I'm not donating to distros in general. I believe the distro makers are not the ones that deserve the money the most. Excuse me, they do deserve the money, but the distros are the most visible work to the users and they require the least work. In other word, they already receive the most money for working the least. That is why we have like 1000 distros.
Look, we have like 1000 distros, 50 desktop environments, like 10 or 20 browsers, 4 or 5 GUI toolkits, 2 or 3 kernels, 1 compiler.
So where does my money go? To the ones that are the most hidden and do the biggest work. I donate to upstream projects, like GNU.
If Ubuntu disappear tomorrow, it wouldn't hurt at all. I can just pick one of the 500 other Debian spins and the experience will not be affected, maybe that will even be better.
On the other hand, if gcc disappear, the whole free software landscape will be changed, if it survives.

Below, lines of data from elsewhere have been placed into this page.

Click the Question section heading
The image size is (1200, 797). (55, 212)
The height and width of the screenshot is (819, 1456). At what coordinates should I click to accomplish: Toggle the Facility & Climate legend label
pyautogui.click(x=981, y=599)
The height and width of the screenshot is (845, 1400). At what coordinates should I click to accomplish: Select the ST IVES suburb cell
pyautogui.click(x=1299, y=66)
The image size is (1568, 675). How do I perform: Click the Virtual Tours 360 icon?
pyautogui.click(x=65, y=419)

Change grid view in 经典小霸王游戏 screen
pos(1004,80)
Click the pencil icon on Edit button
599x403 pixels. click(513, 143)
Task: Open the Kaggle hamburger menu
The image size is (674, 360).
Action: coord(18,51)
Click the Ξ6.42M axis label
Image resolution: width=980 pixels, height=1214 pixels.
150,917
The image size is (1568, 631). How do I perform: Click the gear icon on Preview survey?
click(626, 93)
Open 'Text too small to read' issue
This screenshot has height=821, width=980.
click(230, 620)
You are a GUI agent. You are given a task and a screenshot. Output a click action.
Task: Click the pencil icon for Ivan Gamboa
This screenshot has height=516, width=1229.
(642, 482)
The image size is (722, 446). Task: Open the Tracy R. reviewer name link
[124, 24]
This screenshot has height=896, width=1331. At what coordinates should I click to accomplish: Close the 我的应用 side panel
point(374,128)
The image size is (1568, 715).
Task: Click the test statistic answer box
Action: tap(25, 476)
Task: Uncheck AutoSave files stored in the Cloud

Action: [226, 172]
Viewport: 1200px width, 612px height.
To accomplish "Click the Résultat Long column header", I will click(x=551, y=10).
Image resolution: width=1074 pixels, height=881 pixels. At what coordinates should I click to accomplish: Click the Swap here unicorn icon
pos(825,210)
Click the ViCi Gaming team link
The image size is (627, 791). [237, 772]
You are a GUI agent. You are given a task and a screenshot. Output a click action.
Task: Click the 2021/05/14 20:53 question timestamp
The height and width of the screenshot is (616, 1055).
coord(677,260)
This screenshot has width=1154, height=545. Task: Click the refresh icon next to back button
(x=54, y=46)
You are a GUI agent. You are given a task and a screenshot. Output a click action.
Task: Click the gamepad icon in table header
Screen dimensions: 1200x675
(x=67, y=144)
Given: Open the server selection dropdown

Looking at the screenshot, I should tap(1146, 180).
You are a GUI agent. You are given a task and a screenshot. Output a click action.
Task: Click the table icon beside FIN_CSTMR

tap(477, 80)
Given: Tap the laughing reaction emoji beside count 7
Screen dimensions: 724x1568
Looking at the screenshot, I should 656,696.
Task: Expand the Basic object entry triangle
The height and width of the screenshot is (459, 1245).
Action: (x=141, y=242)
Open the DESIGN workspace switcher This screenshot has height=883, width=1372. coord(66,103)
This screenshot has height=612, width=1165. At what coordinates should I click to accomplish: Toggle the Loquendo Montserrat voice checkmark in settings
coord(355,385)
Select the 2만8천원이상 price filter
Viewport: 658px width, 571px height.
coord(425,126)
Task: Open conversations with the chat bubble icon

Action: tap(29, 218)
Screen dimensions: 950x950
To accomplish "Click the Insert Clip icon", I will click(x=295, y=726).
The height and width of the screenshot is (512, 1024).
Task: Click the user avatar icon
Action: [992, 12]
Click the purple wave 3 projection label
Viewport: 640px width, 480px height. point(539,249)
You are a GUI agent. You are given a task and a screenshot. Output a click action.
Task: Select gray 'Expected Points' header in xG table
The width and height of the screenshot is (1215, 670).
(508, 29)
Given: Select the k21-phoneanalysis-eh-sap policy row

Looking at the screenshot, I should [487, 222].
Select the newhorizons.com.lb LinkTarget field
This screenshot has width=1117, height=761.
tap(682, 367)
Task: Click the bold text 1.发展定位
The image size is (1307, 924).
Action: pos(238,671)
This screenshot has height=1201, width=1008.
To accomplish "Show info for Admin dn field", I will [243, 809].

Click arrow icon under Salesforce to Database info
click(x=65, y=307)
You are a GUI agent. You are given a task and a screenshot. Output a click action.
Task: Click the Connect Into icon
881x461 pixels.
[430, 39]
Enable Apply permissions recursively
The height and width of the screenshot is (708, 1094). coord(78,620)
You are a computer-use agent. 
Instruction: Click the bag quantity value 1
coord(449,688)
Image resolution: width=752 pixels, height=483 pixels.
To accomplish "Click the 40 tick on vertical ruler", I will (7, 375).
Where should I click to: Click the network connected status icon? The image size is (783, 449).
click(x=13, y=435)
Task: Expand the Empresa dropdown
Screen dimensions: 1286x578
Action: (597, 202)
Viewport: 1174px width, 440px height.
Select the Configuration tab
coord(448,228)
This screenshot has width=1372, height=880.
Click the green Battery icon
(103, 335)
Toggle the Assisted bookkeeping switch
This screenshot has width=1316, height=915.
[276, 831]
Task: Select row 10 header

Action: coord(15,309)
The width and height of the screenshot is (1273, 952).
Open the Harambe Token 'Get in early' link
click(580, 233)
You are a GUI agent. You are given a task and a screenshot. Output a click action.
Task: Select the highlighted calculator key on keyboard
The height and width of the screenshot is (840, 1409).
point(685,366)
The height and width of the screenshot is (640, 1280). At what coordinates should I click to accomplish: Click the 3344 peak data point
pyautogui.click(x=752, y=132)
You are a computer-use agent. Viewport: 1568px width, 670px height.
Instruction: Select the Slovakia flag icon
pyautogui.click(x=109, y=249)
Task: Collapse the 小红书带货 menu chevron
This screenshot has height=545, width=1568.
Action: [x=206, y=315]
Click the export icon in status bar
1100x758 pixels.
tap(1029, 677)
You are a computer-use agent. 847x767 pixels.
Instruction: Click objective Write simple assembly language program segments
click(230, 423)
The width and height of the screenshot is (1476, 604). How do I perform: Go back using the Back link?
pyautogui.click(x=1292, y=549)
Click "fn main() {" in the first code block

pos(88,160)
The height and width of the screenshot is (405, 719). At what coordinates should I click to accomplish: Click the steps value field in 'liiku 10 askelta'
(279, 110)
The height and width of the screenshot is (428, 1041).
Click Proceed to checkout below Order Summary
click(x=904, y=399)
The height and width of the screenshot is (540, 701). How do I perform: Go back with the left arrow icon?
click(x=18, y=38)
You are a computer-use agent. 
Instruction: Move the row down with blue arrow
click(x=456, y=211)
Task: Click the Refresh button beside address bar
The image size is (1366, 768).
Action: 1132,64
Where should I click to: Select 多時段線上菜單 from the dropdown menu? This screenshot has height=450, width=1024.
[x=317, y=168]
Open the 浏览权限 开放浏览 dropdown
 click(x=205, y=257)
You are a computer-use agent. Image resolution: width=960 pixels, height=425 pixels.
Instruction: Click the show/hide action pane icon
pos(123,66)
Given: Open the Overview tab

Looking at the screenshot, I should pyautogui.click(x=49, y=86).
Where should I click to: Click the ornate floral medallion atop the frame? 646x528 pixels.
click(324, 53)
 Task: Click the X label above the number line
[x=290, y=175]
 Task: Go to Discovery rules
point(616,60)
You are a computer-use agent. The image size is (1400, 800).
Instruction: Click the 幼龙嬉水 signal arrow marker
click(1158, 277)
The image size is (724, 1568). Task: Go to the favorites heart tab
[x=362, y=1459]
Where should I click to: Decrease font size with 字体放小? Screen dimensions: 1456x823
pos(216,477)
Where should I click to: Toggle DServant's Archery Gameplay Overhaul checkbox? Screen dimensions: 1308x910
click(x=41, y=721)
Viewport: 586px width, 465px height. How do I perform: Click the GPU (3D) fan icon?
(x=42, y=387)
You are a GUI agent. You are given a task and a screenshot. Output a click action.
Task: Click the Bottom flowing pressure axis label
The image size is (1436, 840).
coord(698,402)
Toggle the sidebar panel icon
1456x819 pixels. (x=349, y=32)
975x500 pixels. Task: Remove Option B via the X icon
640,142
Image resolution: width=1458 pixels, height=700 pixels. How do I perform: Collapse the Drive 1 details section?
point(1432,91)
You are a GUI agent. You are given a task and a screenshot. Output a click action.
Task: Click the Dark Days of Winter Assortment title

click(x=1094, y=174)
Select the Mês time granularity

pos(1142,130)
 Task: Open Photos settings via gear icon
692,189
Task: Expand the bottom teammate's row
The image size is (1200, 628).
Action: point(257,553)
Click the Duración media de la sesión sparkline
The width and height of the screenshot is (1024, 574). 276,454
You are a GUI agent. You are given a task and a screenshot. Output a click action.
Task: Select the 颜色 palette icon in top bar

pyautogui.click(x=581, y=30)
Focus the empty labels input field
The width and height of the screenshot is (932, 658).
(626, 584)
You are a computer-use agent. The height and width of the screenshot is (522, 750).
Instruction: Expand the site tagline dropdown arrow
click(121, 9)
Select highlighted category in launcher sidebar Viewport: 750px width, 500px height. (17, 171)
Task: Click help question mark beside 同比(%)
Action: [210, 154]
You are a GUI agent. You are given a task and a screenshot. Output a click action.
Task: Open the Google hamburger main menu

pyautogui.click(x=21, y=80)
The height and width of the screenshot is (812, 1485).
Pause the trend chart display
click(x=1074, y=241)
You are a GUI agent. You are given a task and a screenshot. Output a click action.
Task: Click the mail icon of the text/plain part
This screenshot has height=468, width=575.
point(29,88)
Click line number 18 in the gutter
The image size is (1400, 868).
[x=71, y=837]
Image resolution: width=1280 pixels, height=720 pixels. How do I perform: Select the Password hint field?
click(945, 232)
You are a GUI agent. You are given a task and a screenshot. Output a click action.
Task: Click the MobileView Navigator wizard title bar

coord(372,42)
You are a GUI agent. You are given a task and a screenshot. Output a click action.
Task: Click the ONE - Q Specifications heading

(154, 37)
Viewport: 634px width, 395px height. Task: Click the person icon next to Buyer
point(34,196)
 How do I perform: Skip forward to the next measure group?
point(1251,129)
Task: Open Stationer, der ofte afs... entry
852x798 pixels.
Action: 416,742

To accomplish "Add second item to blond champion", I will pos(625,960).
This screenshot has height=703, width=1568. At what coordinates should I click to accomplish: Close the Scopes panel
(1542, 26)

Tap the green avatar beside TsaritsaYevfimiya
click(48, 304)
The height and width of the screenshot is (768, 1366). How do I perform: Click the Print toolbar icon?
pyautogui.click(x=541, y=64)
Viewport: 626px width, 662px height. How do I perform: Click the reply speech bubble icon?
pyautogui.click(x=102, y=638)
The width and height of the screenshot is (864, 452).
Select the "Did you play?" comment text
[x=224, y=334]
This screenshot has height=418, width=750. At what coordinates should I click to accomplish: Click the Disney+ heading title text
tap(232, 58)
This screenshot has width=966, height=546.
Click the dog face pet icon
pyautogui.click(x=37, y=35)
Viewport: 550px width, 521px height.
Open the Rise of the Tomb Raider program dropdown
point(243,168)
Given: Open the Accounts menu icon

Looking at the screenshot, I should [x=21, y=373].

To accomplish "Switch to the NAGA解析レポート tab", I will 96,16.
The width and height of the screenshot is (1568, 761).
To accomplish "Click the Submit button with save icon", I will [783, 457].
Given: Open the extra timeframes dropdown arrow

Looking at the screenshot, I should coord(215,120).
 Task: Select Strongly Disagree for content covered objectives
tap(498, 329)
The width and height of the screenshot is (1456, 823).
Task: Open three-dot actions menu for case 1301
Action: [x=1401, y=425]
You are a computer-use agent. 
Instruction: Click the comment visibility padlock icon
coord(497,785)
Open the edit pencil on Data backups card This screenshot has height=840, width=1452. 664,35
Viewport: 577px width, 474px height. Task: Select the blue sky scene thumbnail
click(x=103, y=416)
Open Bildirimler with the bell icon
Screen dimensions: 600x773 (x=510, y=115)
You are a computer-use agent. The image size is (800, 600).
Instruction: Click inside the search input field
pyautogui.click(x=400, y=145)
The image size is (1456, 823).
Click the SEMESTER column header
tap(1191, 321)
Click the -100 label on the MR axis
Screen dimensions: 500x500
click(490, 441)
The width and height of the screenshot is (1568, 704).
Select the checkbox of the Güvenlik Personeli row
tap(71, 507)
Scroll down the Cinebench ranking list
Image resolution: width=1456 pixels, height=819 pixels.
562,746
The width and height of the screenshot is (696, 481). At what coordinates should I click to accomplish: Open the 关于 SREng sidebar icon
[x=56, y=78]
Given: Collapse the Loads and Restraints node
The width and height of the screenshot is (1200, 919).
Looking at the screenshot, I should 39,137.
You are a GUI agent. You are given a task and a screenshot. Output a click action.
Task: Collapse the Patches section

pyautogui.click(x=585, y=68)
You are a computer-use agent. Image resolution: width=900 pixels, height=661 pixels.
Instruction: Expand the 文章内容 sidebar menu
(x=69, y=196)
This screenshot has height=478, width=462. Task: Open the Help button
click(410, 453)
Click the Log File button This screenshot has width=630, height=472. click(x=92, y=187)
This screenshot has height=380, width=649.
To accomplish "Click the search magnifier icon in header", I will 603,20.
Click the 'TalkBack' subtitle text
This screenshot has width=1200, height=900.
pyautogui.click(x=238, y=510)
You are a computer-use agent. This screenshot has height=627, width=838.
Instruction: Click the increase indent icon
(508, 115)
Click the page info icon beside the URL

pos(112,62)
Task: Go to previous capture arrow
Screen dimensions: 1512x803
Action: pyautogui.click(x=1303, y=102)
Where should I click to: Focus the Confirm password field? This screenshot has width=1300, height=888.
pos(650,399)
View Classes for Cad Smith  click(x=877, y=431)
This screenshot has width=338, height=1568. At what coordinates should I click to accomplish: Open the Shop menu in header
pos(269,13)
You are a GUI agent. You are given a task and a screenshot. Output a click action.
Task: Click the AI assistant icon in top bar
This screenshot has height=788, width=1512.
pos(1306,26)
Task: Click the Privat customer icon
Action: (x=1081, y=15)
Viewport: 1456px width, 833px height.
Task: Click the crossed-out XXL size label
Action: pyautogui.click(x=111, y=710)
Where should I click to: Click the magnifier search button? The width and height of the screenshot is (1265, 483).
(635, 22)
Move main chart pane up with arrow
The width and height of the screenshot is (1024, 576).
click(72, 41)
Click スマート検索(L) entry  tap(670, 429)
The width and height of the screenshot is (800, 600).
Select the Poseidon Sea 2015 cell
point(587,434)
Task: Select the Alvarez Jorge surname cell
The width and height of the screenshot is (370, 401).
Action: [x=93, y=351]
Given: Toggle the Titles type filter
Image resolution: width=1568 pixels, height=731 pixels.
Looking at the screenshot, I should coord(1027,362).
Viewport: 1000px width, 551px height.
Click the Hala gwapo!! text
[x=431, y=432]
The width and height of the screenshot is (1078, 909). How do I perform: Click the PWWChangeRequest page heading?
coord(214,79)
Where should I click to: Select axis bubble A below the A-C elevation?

So here is how my money should be split:
€100 to low level stuff (gcc, binutils, etc)
€10 to higher level stuff (Qt, gtk, etc)
€5 to DE (KDE, GNOME, etc)
€2 to applications (Firefox, liberOffice, etc)
€1 to core distros (Debian, Mageia, etc) - a core distro is a distro whose authors provide a significant advancement to free software, like apt-get or the mcc.
€0 to spin distros. There are too much of these already.